- Publisher: United Nations World Food Programme
- Platforms: Windows, Mac
- Release: 2005
- Genres: Educational, serious
- Mode: Single-player

= Food Force =

2005 video game

Food Force is an educational video game published by the United Nations World Food Programme (WFP) in 2005. It is a serious game (game with educational purpose). Players take on missions to distribute food in a famine-affected country and to help it to recover and become self-sufficient again. At the same time they learn about hunger in the real world and the WFP's work to prevent it.

==Gameplay==
The game takes place on the fictional island of Sheylan in the Indian Ocean, which is suffering from both drought and civil war. The player's character is a rookie who has joined a team of UN experts, including a nutritionist, a logistics officer, a pilot, an appeals officer, and the director of food purchasing.
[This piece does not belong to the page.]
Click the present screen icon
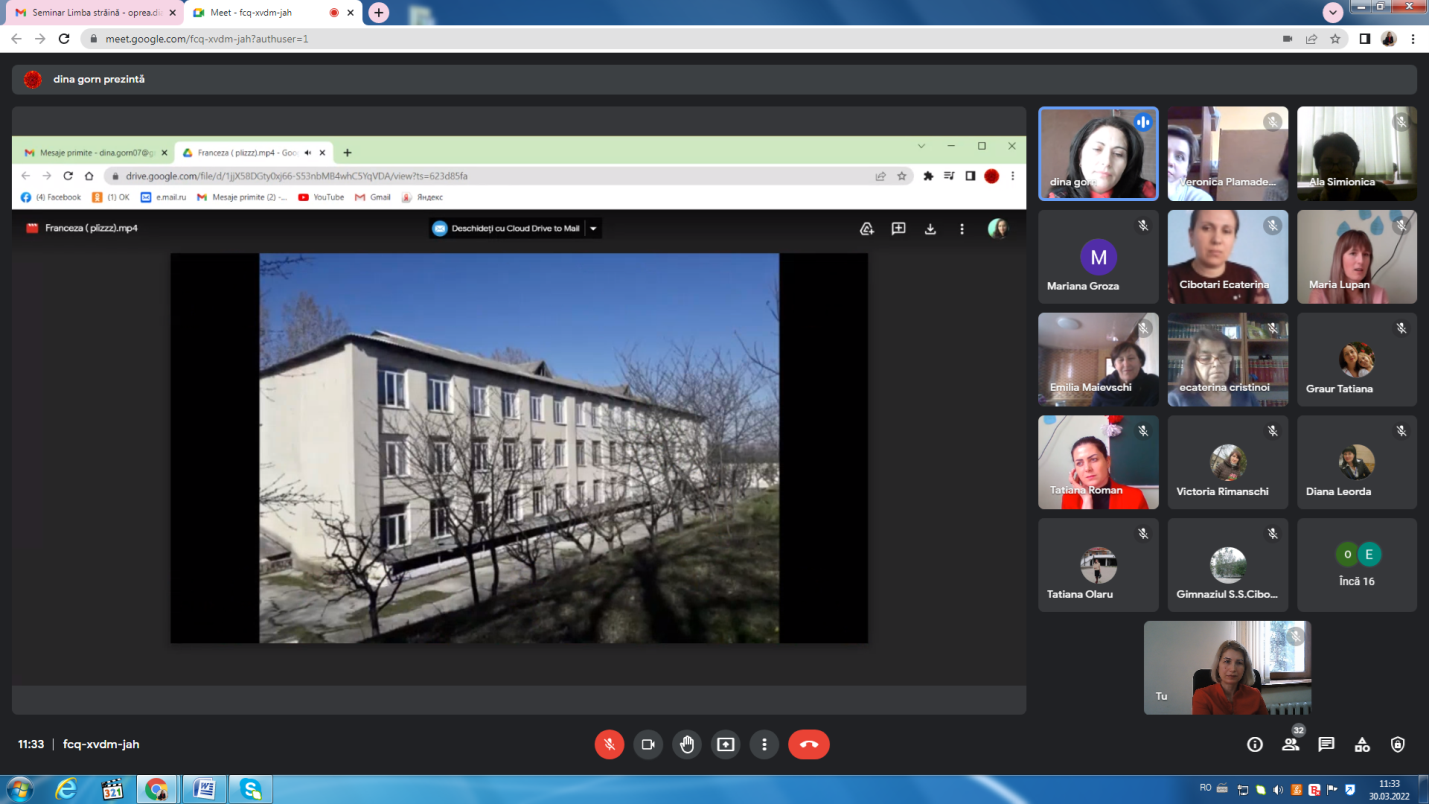This screenshot has height=804, width=1429. [x=726, y=744]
The game contains six missions:
1. Air surveillance: Locating hungry citizens in a helicopter
2. Energy pacs: Produce a balanced diet of rice, cooking oil, beans, sugar and salt within a budget of only 30 cents per day
3. Food drop: drop food supplies in a target zone, while compensating for wind direction
4. Locate and dispatch: co-ordinate supplies of purchased and donated food from around the world
5. Food run: Lead a food convoy to a depot, dealing with hazards like landmines and roadblocks
6. Future farming: Use food aid to help a village develop over 10 years, by investing in it carefully with nutrition training, schooling, "food for work" and HIV/AIDS treatment

Most of the gameplay is arcade oriented, with time-limited sequences. All six missions could be played through in under an hour, though players might replay the individual missions, as their high scores could be uploaded online for worldwide comparison with other players, until another game, under the same name, was made by the WFP and Konami.

==Release==
The game was freely downloadable, but with the release of a game under the same name by WFP, the game's website has been shut down along with all of the official download links. The game is still mirrored on various websites, but there is no official download link. It had versions for the Windows and Macintosh. Linux users could use Wine to install the Windows version of the game and the QuickTime bundled with the package. The Macintosh version of the game is PowerPC only and as such, the game could only be run on PowerPC Macs with Mac OS X Jaguar or higher or on Intel powered Macs running Mac OS X Tiger to Mac OS X Snow Leopard. Users are encouraged to burn the game onto CDs and distribute it to friends. Developed by the British studio Playerthree and the Italian company Deepend, the program uses Macromedia for gameplay and QuickTime for video.

The Food Force website also had lesson plans for teachers, reports on recent WFP work, a high score table and other features.

==Legacy==

Food Force 2, based on Food Force, has been developed as free software under the terms of version 3 of the GNU General Public License. It is cross-platform as it is written in the Python programming language, and runs on platforms including the One Laptop Per Child XO and the Sugar desktop environment. Food Force 2 is available for download for Linux, Windows and Mac OS X.